Further, the bottom surface and the side surface of the control module board 3 are respectively provided with a test connector 24 and a standard J70 communication connector 25 corresponding to the positions of the rectangular windows, and the test connector and the standard J70 communication connector can be connected with the outside, so that the zero momentum attitude control system can be independently designed, and the design difficulty of the system is greatly reduced as long as the accuracy of the zero momentum attitude control system and an external interface is ensured.
The cube star zero momentum attitude control system has small volume and high function density, completely meets the requirements of the cube star on miniaturization and light weight of the attitude control system, has the characteristics of integrated and independent system design, greatly simplifies the design of the cube star attitude control system, reduces the design difficulty of the attitude control system and simplifies the design flow.

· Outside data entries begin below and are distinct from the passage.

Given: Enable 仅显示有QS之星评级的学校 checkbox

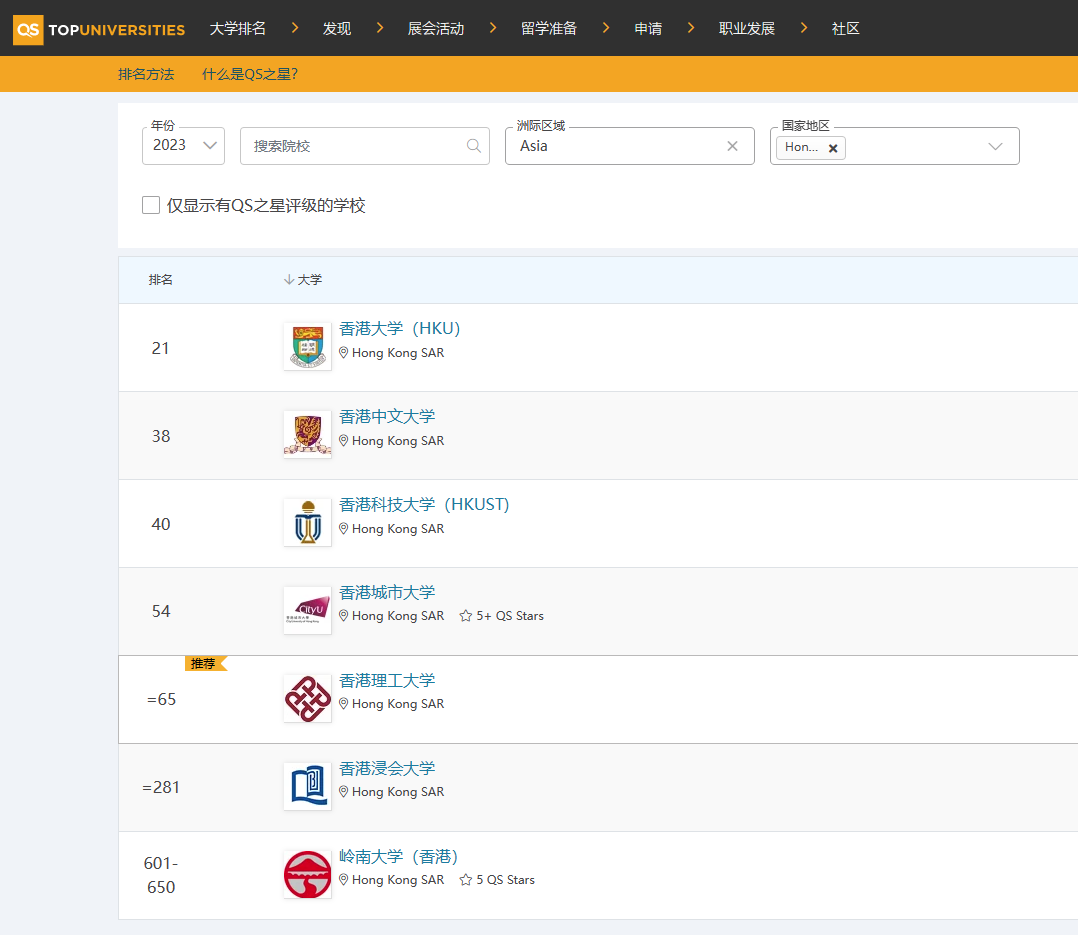Looking at the screenshot, I should 151,205.
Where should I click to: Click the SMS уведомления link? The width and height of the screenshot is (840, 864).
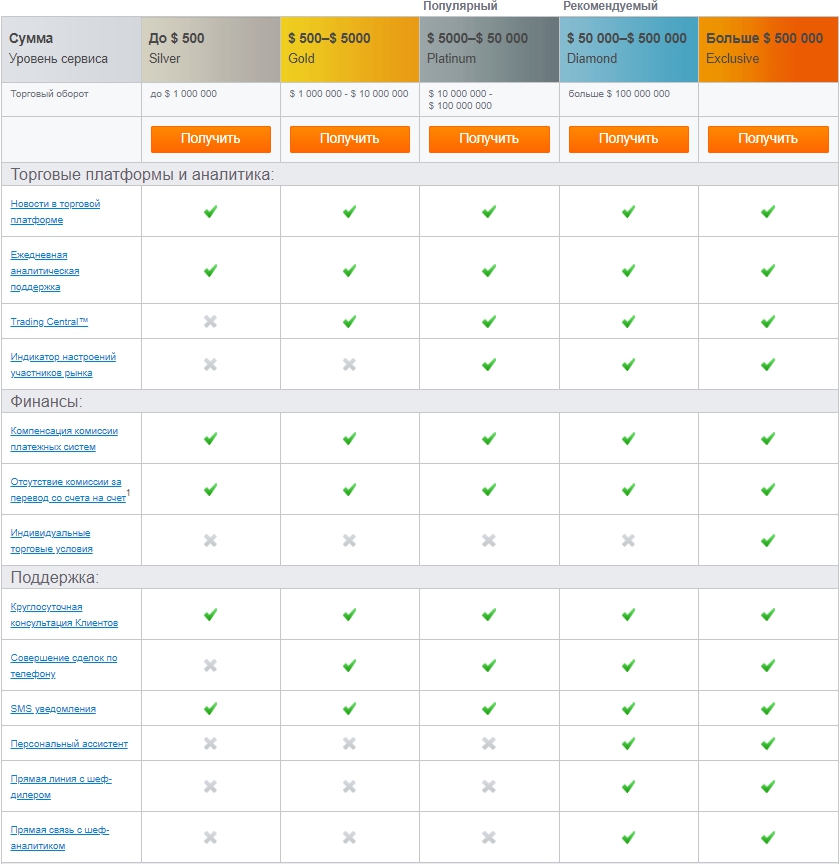53,709
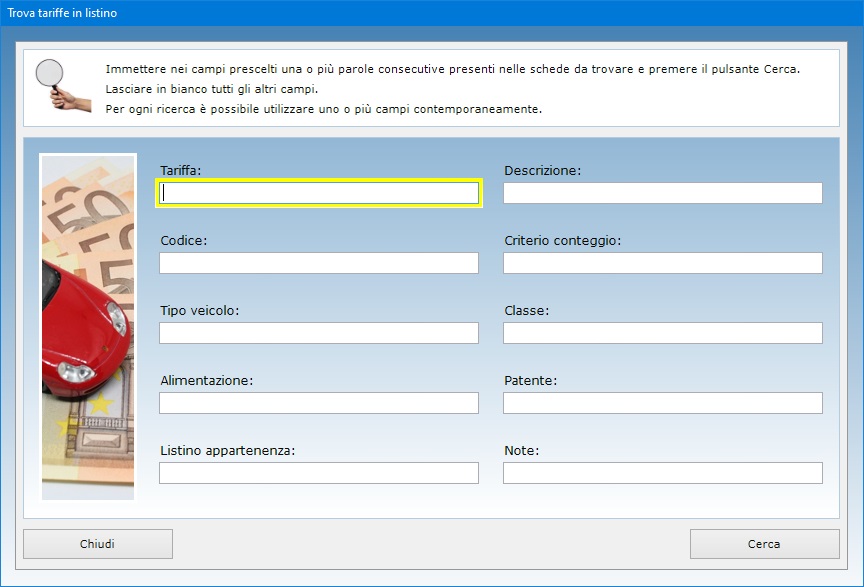
Task: Click inside the Classe field
Action: click(x=662, y=333)
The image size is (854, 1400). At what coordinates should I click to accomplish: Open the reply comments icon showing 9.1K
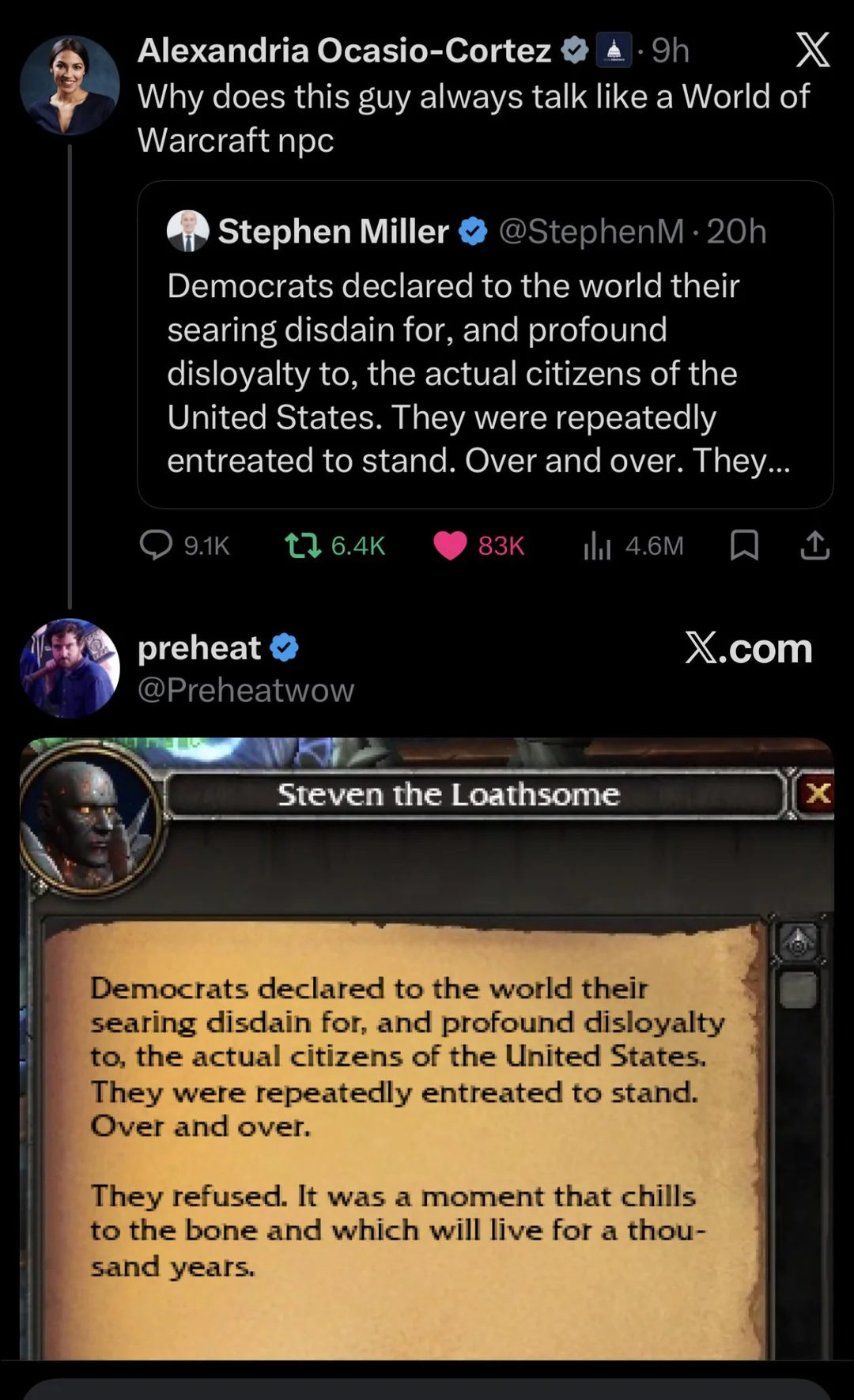tap(156, 545)
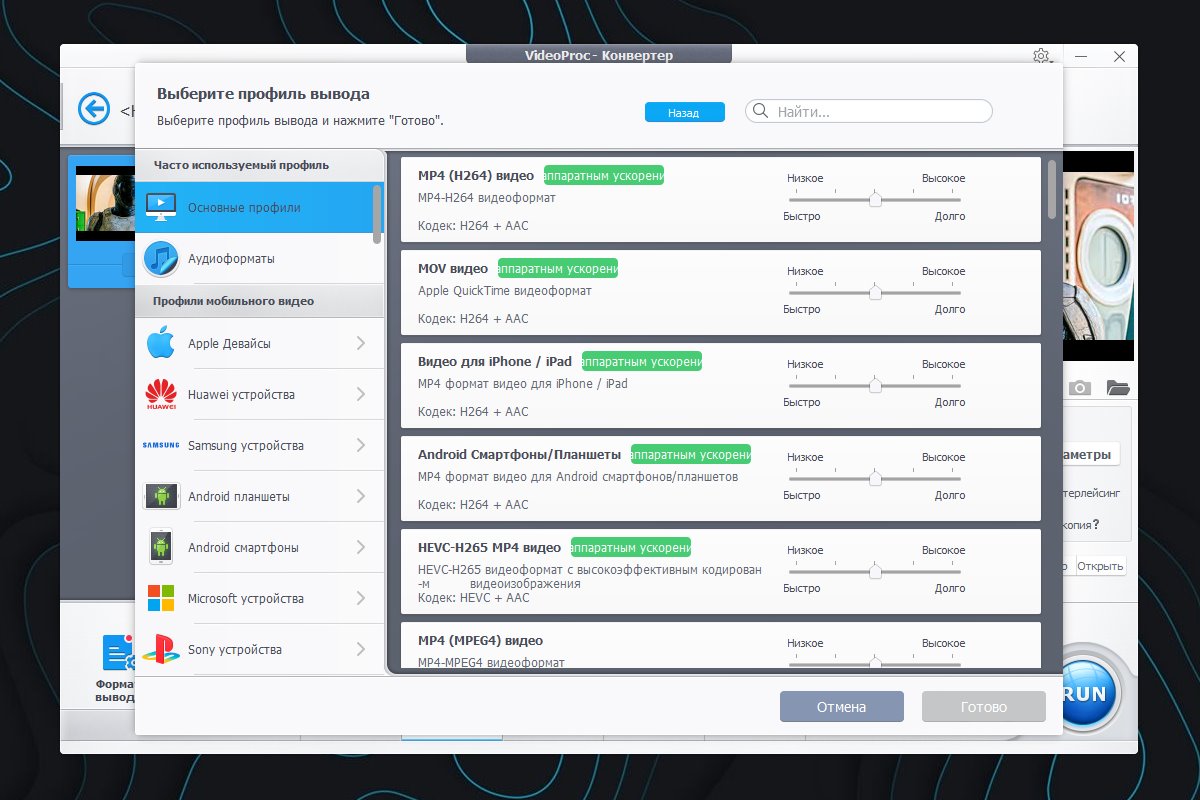The image size is (1200, 800).
Task: Click the Audio formats music icon
Action: (160, 259)
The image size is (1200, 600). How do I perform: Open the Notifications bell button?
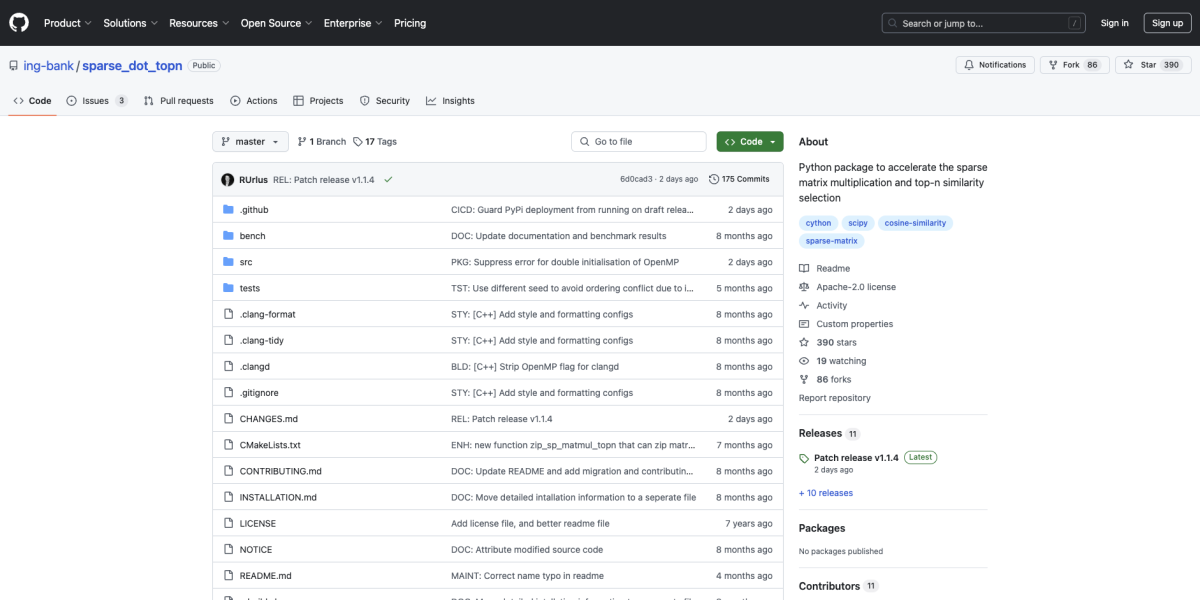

In addition, the invention has wide application range, the structure is reserved with four-corner through holes, the four-corner through holes are fixed in the cube star through studs, the invention is suitable for the design standard of the existing cube star, and the invention can be used for the bias momentum attitude control system of the cube star such as standard 2U, 3U, 6U and the like. The control module in the invention combines the FPC additive manufacturing technology, adopts the flexible flat cable and the interface for connection, improves the reliability of the system, saves space and is convenient for integration and modularization of the attitude control system. Meanwhile, the fixed direction of the system in the cube star does not need to be changed according to the direction of the system in the satellite, and momentum exchange between the cube star and the flywheel is realized by adjusting the rotating speed direction of the momentum wheel; meanwhile, the direction of the obliquely-installed momentum wheel and the inclination angles of the three shafts of the star body are equal, the direction is used as a backup in the fault, the magnetometer is integrated in the control circuit board, and the dual-machine cold backup mode is adopted, so that the reliability of the attitude control system can be effectively improved.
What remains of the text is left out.